Wastewater disposal: Commercial units have created big tanks to hold grey water in the areas where there are no storm water drains. Wastewater(grey water) from these tanks are emptied by honey suckers and allowed to discharge in farmers fields since it has nutrients beneficial for agricultural fields. 

TMC on-field checks: TMC makes frequent field visits. TMC officials stop the honey suckers and check the type of sludge (grey water from commercial units or fecal sludge) and where they are emptying frequently.

Penalty on honey suckers: TMC is putting fines on the honey suckers who are disposing fecal sludge in open spaces. Honey Sucker operator Mr.Ramesh was fined Rs.5000 for dumping in a farm field. 

Biogas Digester: Biogas Digester has been very inefficient since day one. it was supposed to fulfill the cooking needs of Rajkumar. It would take two hours to cook rice using the limited biogas generated. Rajkumar approached CDD and asked them to provide an alternate fuel source. He has got a gas cylinder from CDD and cooking and now he says, he has put the air out option in the biogas digester always open which would generate no gas!

Wet waste: Wet waste is collected from 10 wards currently. FSTP does not aim to be a complete solution for wet waste and thus total wet waste generated is not fully utilized in FSTP. Currently there are 4 complete wet waste composts and one partial compost under TMC.

- Rakshitha M L

Water and sanitation in Devanahalli: Treated wastewater

 Part 2: Treated wastewater

Minor Irrigation Department is pumping Treated wastewater from Sewage Treatment Plants to KC Valley where lakes in Kolar and Chikkaballapur region are filled up. This was implemented as a drought mitigation strategy which enables groundwater recharge. Similarly treated wastewater from STPs in HN valley is also been pumped to fill up lakes. Devanahalli is receiving treated wastewater from the mid of 2020. 
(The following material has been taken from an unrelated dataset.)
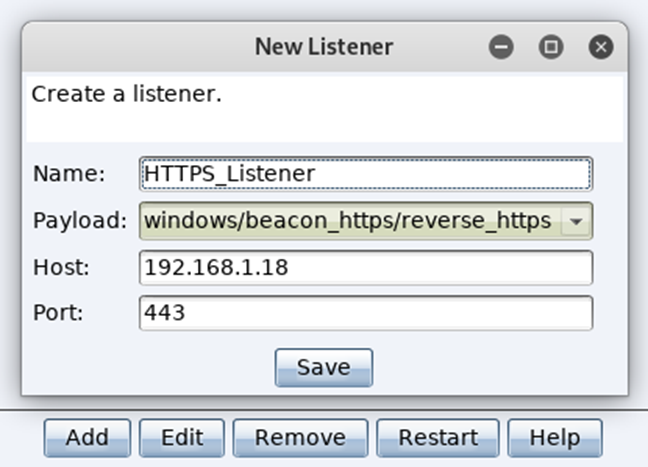Restart the listener
648x467 pixels.
[438, 438]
Currently treated wastewater is been pumped to Doddakere, Sihineerkere and Bettakote lakes to name a few. MID was pumping TWW in alternate weeks when it just started pumping. According to the water man of Devanahalli town, MID is aiming not to allow the lakes to go dry. MID monitors the water level in the lakes and if the water level is less than 50% it pumps TWW immediately. 

Siyineerkere lake

 Doddakere lake was slightly de-silted before pumping treated wastewater and the bund was strengthened by the TMC. Sihineerkere lake's waste weir must be repaired and bunds must be strengthened. TMC says yield of borewells near Sihineerkere lake have increased drastically. TMC is yet to check the borewells near Doddakere to find out if there is an increase in the yield.

Farmers perceptions on treated wastewater: Farmers are very happy about the entry of treated wastewater. Farmers have noticed the increase in the yield of borewells. Treated wastewater has led to the increase in yield of borewells and open wells have seen water after decades.

In the words of farmer Mahesh, " Open wells of Devanahalli haven't seen water since two to three decades. After the entry of treated wastewater open wells have seen 30ft water. Borewells yield has increased twice. It is very important Doddakere lake fills up completely. If Doddakere lake is full it benefits all the open wells and borewells of Devanahalli. Recharge zone of Sihineerkere lake is limited to very few zones. We are extremely happy to see water in our open wells. If Doddakere lake is full my open well will overflow. Treated wastewater benefits all the farmers and it also reduces migration."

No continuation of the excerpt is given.